§ DOCUMENT EXTRACT:
A more complicated case is also shown in the following. In scenario C I have:
line_no= np.arange (17, 42)
sep=29
rep = np.array([5,4,4,2,2,1])
In scenario D I have:
line_no= np.arange (17, 33)
sep=24
rep = np.array([1,3,4,4])
Sorry, but I couldn't go through your implementation. Tip for next time onwards- please try to comment your code, it helps.
Anyway, here is somewhat of a readable implementation that gets the job done. But, I advice you to check with more scenarios to verify the scripts validity before making any conclusions.
import numpy as np
line_no = np.arange(17, 25)
sep = 20 # this information is redundant for the problem
nodes = np.array(np.array([1,3,4,4]))
# for generalised implementation hlines start from 0 and vlines start where hlines end
# offset parameter can be used to change the origin or start number of hlines and hence changed the vlines also
offset = 17
# calculate the number of horizontal lines and vertical lines in sequence
hlines = np.array([min(a, b) for a, b in zip(nodes[:-1], nodes[1:])])

§ GIVEN INFORMATION:
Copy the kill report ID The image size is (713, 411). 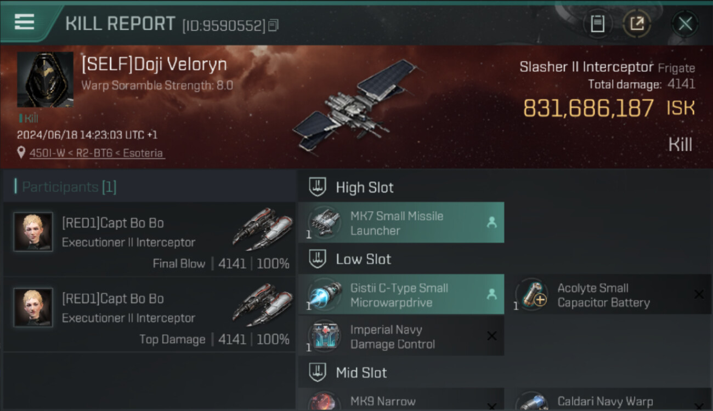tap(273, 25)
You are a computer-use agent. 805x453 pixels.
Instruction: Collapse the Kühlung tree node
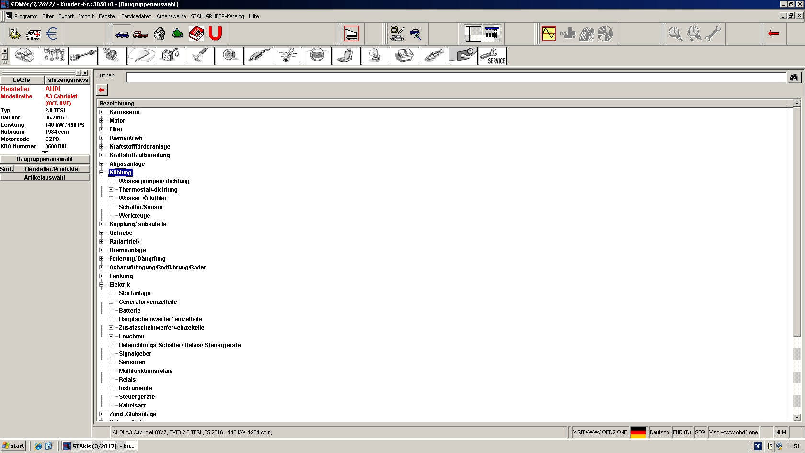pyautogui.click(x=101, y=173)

--

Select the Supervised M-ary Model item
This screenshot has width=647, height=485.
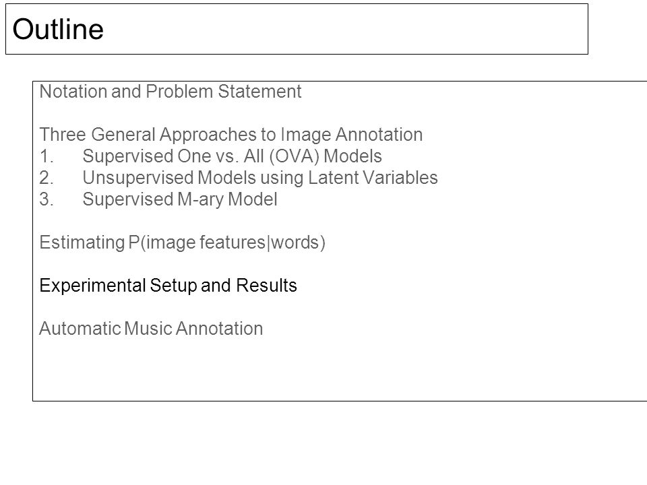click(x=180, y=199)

---

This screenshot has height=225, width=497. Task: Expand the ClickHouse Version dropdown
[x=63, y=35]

§ SET TASK 1:
Shift the coordinates in the answers of the listing by 5, rewriting the lines from the one with "Select the Supervised M-ary Model item" to the one with "click(x=180, y=199)" along with their requests. Leave out the pictures.
§ SET TASK 2:
Continue the forum excerpt on computing horizontal and vertical line numbers with NumPy from the point where it ends.
The listing has no connection to the forum excerpt on numbering lines with NumPy.

§ WRITTEN RESPONSE 1:
Select the Supervised M-ary Model item
This screenshot has width=647, height=485.
click(x=185, y=204)

§ WRITTEN RESPONSE 2:
# vlines = np.array([max(a, b) - 1 for a, b in zip(nodes[:-1], nodes[1:])])
vlines = nodes - 1
print(f"hlines: {hlines}, vlines: {vlines}")
# nodes = np.array([3, 3, 1]) ---> hlines: [3, 1], vlines: [2, 2]
# nodes = np.array([1, 3, 3]) ---> hlines: [1, 3], vlines: [2, 2]
hlines_no = list(range(sum(hlines)))
vlines_no = list(range(sum(hlines), sum(hlines)+sum(vlines)))
print(f"hlines numbers: {hlines_no}, vlines numbers: {vlines_no}")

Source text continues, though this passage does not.